Sketchers Growth Is Extraordinary
In 7 of the past 8 years, Skechers executives have managed to report top line growth that would be the envy of many technology firms.
Last year, revenues rose by 18% and the year prior by 36.8%. In fact, the only down year in the past 8 was in 2020, which makes sense as people were cooped up in their homes more than usual. For historical context, in 2013 the top line was $1.8 billion while in the most recent fiscal year the number had ballooned to $7.4 billion.
Perhaps more impressive than the top line is the earnings per share figure that has never been reported in the red in the company’s history as a public enterprise. Over the past 10 years, diluted EPS has risen dramatically from just $0.36 per share to $2.38 per share over the past fiscal year.
During that same time window, balance sheet cash has increased from $372 million to $717 million if you factor in short-term investments to the liquidity pool. The increase in cash reserves hasn’t come at the expense of a ballooning debt either with total debt sitting at just $216 million.
So is it time to buy?
Is Skechers a Good Stock to Buy?
With Skechers up 34% over the past year, eclipsing the pop in the market as a whole, it’s natural to wonder whether a pullback is due and the share price has run past fair value.
As far as analysts are concerned, the answer is not yet with a consensus target of $70 per share placed on the stock according to 12 analysts.

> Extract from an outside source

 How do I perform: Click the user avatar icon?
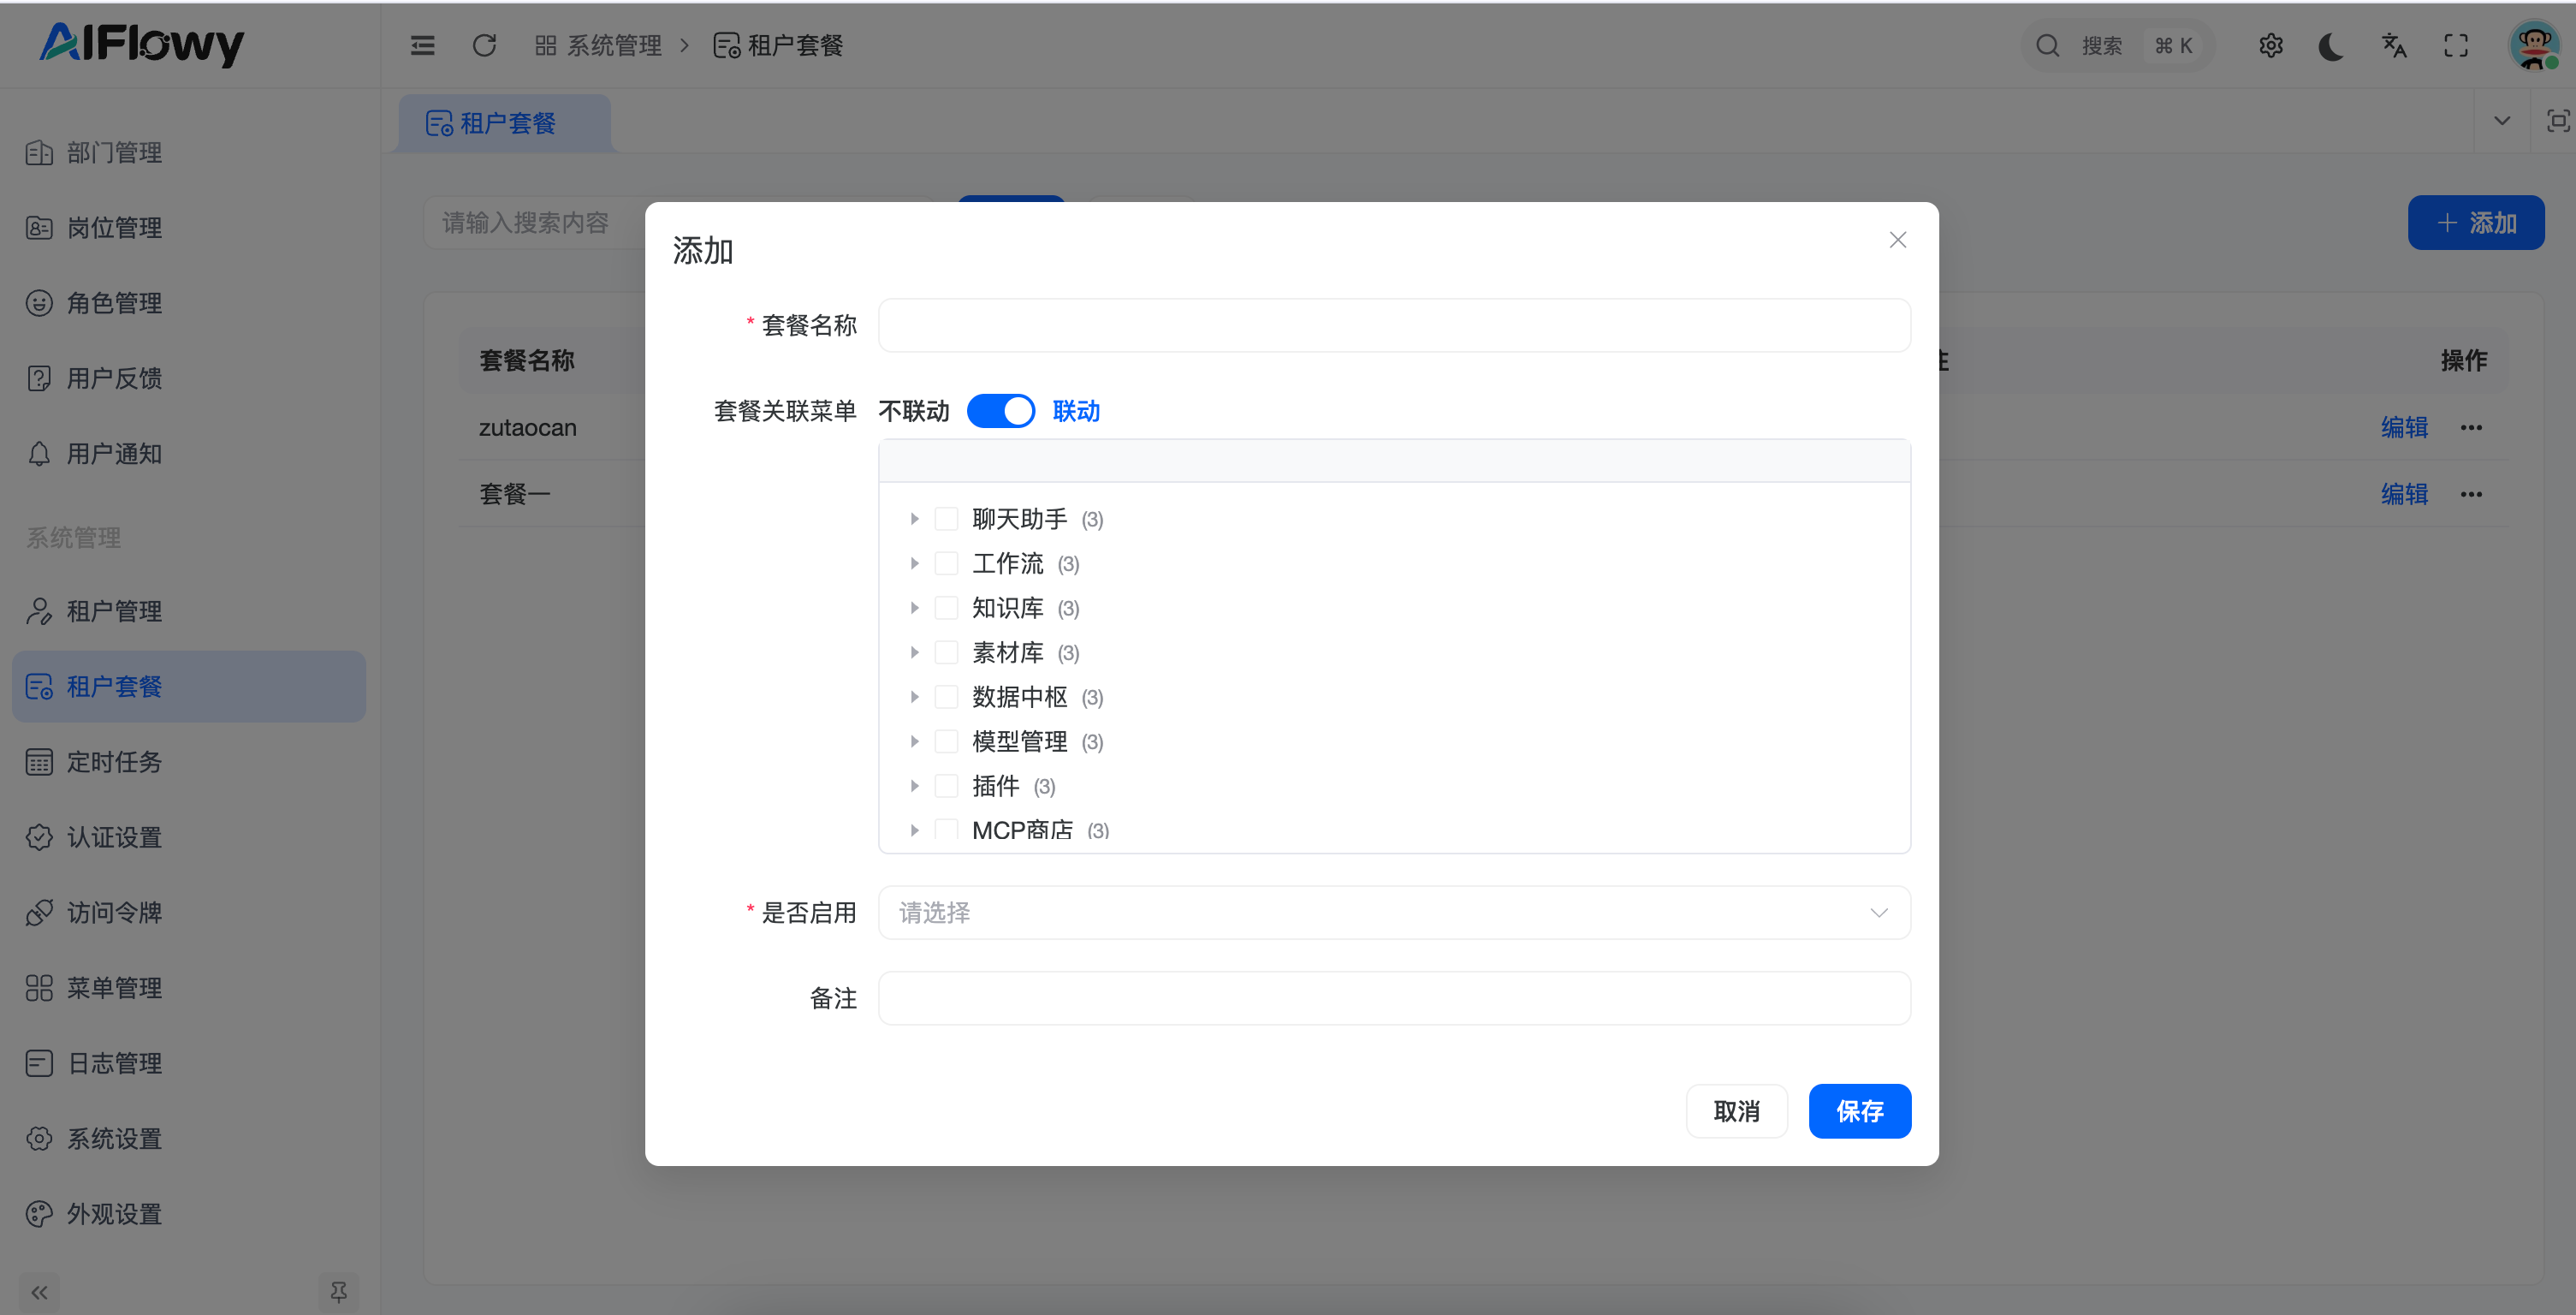click(2533, 45)
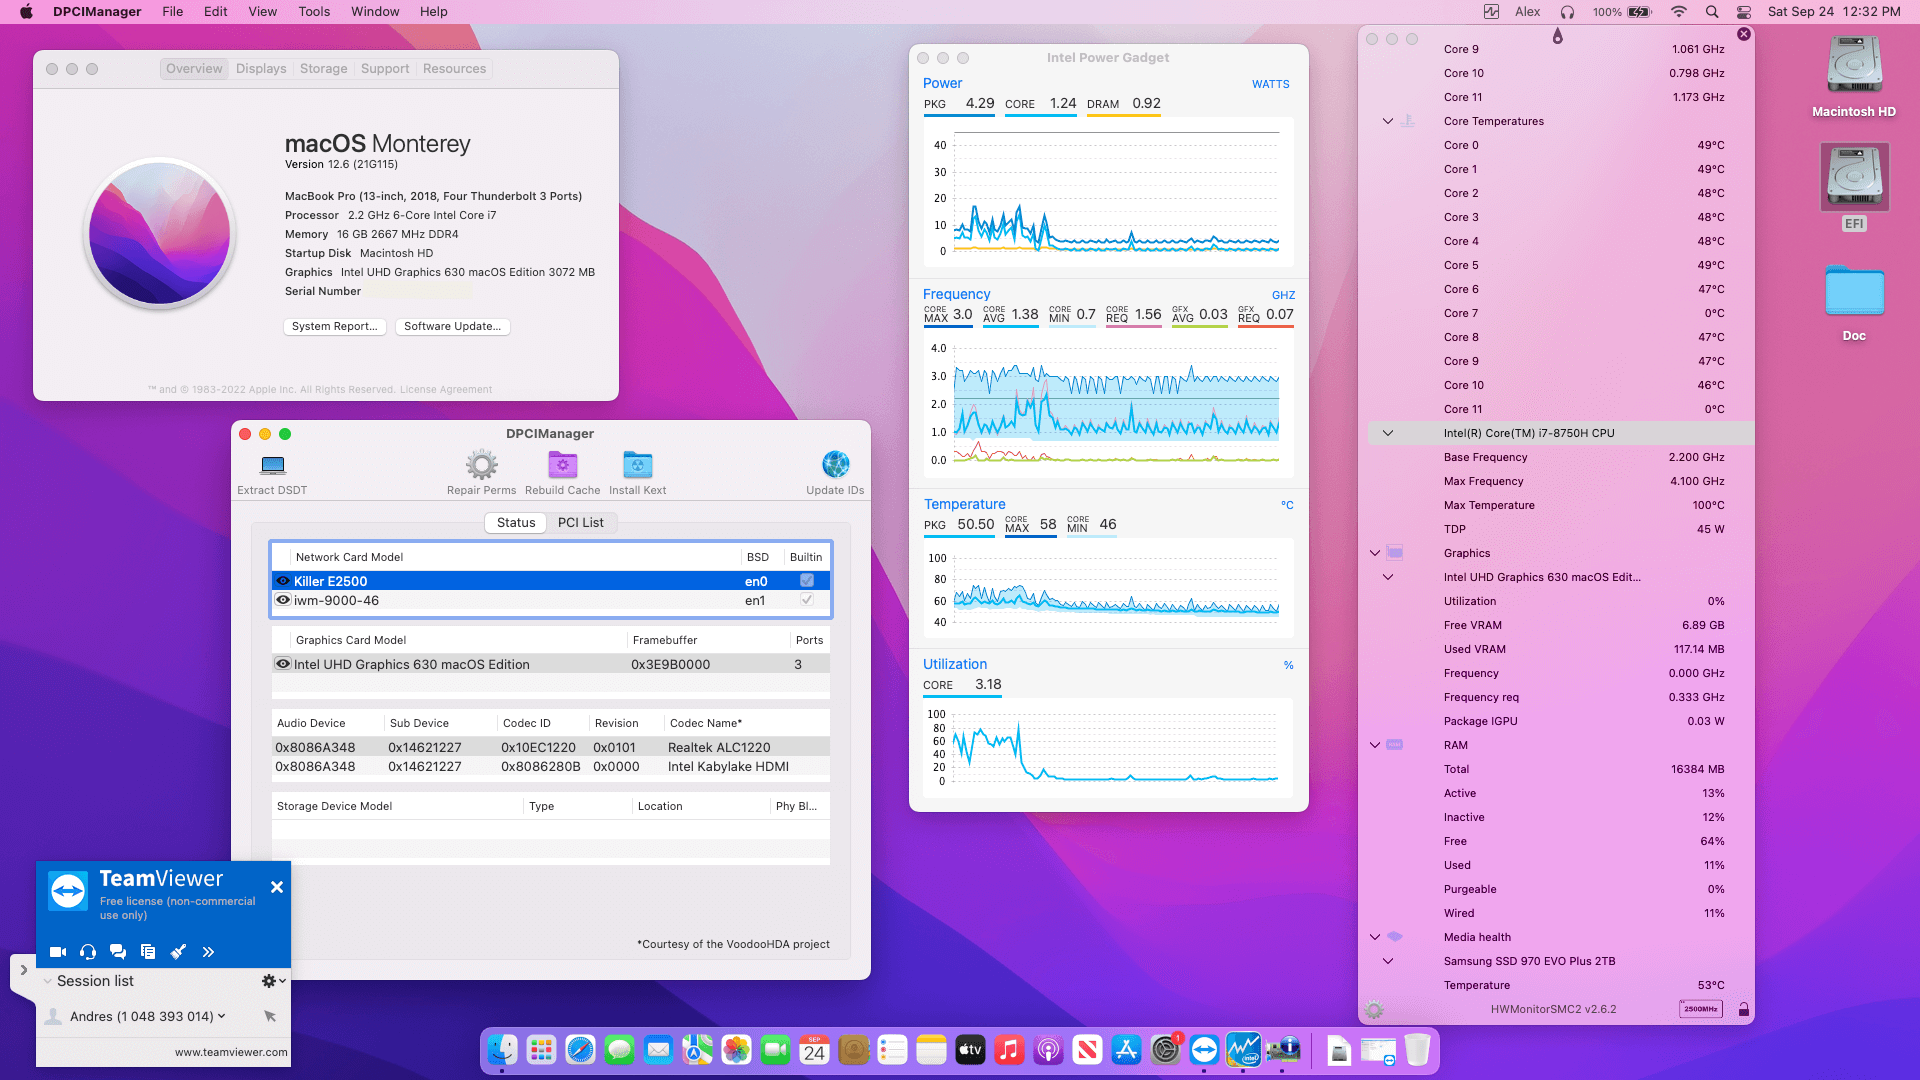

A cash flows analysis provides a little more pause for thought with fair value coming in closer to $65 per share, which is slightly higher than where the share price is trading presently.
The bottom line is Skechers appears to be an attractive stock whose profitability is all but assured this year, however a pullback is likely needed at this time to offer a more enticing margin of safety. Certainly one to keep on the watchlist for a buy-on-the-dip opportunity.